How to measure LLM hallucination rate
Quick answer
Measure the
LLM hallucination rate by comparing model outputs against verified ground truth using benchmark datasets or human annotation. Calculate the percentage of outputs containing false or fabricated information to quantify hallucinations.PREREQUISITES
Python 3.8+OpenAI API key (free tier works)pip install openai>=1.0
Setup
Install the openai Python package and set your API key as an environment variable for secure access.
pip install openai>=1.0 Step by step
This example demonstrates how to measure hallucination rate by prompting an LLM with factual questions, then comparing the answers to a ground truth dataset. We calculate the hallucination rate as the percentage of incorrect or fabricated answers.
import os
from openai import OpenAI
client = OpenAI(api_key=os.environ["OPENAI_API_KEY"])
# Sample factual questions and ground truth answers
questions = [
"Who is the current president of the United States?",
"What is the capital of France?",
"Name the largest planet in our solar system."
]
ground_truth = [
"Joe Biden",
"Paris",
"Jupiter"
]
hallucinations = 0
for question, truth in zip(questions, ground_truth):
response = client.chat.completions.create(
model="gpt-4o-mini",
messages=[{"role": "user", "content": question}]
)
answer = response.choices[0].message.content.strip()
print(f"Q: {question}")
print(f"Model answer: {answer}")
print(f"Ground truth: {truth}")
# Simple string match check (can be replaced with more robust evaluation)
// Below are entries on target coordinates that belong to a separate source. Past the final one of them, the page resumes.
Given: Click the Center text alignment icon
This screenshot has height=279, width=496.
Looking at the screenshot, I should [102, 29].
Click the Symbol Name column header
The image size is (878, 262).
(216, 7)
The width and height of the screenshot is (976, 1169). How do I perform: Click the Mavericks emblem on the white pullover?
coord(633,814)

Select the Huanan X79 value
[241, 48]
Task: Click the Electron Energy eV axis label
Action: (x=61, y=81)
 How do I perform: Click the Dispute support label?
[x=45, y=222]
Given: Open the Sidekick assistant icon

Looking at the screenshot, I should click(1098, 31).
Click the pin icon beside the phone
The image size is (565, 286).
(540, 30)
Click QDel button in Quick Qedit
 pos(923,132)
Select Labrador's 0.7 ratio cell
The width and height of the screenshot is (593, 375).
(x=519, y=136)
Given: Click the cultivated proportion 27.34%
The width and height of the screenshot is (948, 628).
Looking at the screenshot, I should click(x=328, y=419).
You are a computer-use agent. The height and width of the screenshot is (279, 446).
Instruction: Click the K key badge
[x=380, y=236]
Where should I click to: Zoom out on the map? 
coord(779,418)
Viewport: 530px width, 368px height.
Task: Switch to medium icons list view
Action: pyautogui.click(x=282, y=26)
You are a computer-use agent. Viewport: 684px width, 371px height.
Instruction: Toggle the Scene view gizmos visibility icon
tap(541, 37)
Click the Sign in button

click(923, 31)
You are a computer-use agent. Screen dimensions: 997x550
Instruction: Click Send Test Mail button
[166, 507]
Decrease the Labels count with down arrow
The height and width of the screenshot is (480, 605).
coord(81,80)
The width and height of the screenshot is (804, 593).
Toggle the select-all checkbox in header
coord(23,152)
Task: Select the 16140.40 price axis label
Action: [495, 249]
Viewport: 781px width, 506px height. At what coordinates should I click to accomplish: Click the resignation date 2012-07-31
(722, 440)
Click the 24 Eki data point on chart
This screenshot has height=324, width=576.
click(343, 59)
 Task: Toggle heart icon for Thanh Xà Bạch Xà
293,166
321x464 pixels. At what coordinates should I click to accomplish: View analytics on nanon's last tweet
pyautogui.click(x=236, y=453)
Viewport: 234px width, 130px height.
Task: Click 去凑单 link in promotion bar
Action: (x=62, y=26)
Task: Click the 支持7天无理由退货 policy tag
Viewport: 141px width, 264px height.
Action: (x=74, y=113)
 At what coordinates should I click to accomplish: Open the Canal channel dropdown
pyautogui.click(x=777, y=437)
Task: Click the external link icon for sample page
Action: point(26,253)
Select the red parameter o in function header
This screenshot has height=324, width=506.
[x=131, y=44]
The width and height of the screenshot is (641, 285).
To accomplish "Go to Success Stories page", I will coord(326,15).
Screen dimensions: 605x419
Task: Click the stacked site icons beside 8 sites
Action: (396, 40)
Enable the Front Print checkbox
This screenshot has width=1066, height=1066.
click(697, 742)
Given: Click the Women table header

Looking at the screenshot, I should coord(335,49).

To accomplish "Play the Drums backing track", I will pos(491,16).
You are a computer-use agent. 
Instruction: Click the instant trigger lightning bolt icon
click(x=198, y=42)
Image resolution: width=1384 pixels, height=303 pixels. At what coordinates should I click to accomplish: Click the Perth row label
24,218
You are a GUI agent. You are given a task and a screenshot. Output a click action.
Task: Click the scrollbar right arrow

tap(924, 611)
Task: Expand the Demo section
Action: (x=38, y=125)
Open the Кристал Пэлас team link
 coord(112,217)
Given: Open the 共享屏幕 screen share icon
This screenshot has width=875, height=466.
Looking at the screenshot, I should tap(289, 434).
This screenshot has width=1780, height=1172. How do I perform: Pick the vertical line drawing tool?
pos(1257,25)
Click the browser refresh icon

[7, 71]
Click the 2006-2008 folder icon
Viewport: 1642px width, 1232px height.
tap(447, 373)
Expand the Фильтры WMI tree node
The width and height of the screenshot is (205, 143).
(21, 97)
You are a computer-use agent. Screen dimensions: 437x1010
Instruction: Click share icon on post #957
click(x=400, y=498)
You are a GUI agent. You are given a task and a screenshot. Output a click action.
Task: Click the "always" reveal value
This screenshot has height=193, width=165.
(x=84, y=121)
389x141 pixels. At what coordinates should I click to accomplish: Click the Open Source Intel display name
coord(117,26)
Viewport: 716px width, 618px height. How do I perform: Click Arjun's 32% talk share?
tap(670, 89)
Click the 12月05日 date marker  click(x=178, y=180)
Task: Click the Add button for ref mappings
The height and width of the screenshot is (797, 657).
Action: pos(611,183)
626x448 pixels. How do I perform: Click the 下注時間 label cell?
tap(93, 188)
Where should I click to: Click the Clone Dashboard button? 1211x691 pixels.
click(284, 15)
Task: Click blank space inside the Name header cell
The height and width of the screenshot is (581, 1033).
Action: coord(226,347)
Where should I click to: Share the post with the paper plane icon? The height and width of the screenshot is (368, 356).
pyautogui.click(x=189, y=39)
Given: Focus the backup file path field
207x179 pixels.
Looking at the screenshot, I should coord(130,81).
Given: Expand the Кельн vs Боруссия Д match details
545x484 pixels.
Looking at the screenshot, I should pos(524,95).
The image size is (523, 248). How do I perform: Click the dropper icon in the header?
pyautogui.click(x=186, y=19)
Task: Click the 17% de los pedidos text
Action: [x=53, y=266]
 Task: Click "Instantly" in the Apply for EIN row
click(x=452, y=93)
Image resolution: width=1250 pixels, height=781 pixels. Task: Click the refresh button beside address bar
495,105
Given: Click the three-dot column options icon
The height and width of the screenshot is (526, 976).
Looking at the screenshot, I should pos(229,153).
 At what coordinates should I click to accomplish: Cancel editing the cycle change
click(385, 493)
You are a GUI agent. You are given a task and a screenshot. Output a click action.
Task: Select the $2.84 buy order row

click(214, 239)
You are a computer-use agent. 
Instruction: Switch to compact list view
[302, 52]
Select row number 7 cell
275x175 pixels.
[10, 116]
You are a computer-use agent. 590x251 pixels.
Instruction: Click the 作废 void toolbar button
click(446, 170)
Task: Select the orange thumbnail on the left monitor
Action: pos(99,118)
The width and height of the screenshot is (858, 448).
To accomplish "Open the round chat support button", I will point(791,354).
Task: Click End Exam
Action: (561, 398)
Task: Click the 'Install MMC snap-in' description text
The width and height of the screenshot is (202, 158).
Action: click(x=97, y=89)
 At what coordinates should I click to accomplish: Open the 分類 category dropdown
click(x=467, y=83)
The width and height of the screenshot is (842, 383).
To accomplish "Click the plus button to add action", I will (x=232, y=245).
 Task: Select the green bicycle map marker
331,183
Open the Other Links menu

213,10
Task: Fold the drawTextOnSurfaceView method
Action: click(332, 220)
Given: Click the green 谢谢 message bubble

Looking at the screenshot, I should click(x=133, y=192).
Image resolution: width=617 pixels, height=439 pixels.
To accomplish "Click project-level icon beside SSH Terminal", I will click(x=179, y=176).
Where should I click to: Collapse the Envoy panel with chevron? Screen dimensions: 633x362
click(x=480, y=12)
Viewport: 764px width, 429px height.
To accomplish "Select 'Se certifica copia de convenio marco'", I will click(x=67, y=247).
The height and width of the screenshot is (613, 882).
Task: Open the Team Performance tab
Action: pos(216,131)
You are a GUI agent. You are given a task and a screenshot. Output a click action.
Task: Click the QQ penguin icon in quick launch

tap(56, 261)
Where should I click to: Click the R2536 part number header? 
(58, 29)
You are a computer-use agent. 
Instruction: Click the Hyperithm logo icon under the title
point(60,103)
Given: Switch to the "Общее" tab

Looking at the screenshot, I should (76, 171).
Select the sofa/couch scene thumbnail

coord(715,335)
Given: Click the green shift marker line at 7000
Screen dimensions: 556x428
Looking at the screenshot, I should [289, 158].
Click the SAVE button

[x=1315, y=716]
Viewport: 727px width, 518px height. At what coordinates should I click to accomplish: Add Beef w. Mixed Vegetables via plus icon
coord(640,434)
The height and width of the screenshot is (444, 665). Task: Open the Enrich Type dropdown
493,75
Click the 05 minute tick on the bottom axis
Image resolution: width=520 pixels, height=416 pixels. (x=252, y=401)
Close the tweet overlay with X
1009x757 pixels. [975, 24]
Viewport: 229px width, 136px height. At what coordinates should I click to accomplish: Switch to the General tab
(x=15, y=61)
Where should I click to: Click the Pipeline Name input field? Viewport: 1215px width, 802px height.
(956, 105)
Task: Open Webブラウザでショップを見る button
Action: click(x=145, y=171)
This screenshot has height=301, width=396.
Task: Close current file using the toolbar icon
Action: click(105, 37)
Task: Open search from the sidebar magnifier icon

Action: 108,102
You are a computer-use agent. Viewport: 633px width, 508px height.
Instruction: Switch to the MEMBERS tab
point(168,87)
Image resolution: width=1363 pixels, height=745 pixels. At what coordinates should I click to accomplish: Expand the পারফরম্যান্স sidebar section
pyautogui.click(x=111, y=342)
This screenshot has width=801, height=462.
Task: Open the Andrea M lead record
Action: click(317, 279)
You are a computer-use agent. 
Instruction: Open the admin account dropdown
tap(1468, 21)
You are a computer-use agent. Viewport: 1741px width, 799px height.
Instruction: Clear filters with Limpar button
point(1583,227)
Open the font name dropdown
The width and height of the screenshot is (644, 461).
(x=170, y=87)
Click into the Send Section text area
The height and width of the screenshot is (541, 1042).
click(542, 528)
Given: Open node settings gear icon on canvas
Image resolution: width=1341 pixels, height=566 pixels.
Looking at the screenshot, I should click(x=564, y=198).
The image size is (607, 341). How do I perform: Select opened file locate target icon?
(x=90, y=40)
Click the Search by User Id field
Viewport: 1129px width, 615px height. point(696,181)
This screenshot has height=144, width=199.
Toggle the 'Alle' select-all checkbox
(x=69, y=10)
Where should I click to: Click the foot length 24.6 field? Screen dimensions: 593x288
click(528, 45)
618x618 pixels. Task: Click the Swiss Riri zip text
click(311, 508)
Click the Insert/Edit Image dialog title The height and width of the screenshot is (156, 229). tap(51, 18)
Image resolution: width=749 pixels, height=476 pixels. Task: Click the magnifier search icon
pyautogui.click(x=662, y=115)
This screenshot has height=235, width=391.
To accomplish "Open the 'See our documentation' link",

if truth.lower() not in answer.lower():
hallucinations += 1
print("-> Hallucination detected\n")
else:
print("-> Correct answer\n")
hallucination_rate = hallucinations / len(questions) * 100
print(f"Hallucination rate: {hallucination_rate:.2f}%") output
Q: Who is the current president of the United States? Model answer: Joe Biden Ground truth: Joe Biden -> Correct answer Q: What is the capital of France? Model answer: Paris Ground truth: Paris -> Correct answer Q: Name the largest planet in our solar system. Model answer: Saturn Ground truth: Jupiter -> Hallucination detected Hallucination rate: 33.33%
Common variations
You can measure hallucination rate using:
- Human annotation: Have experts label outputs as hallucinated or factual.
- Automated metrics: Use factuality benchmarks like FEVER or TruthfulQA datasets.
- Different models: Test with
claude-3-5-sonnet-20241022orgemini-2.5-profor comparison. - Async calls: Use async SDK methods for batch evaluation at scale.
import asyncio
import os
from openai import OpenAI
client = OpenAI(api_key=os.environ["OPENAI_API_KEY"])
async def evaluate_question(question, truth):
response = await client.chat.completions.acreate(
model="gpt-4o-mini",
messages=[{"role": "user", "content": question}]
)
answer = response.choices[0].message.content.strip()
is_hallucinated = truth.lower() not in answer.lower()
return is_hallucinated, answer
async def main():
questions = [
"Who is the current president of the United States?",
"What is the capital of France?",
"Name the largest planet in our solar system."
]
ground_truth = ["Joe Biden", "Paris", "Jupiter"]
results = await asyncio.gather(*[evaluate_question(q, t) for q, t in zip(questions, ground_truth)])
hallucinations = sum(1 for h, _ in results if h)
hallucination_rate = hallucinations / len(questions) * 100
print(f"Hallucination rate: {hallucination_rate:.2f}%")
asyncio.run(main()) output
Hallucination rate: 33.33%
Troubleshooting
- If hallucination rate seems unexpectedly high, verify your ground truth data accuracy and consider more robust answer matching (e.g., semantic similarity).
- For ambiguous questions, hallucination detection may require human review.
- Ensure API keys are set correctly to avoid authentication errors.
- Use consistent model versions to maintain evaluation reliability.
Key Takeaways
- Use benchmark datasets or human annotation to identify hallucinated outputs accurately.
- Calculate hallucination rate as the percentage of incorrect or fabricated model responses.
- Automate evaluation with SDK async calls for scalable and repeatable measurement.
- Robust matching methods improve hallucination detection beyond simple string comparison.
- Consistent model versions and clean ground truth data are critical for reliable metrics.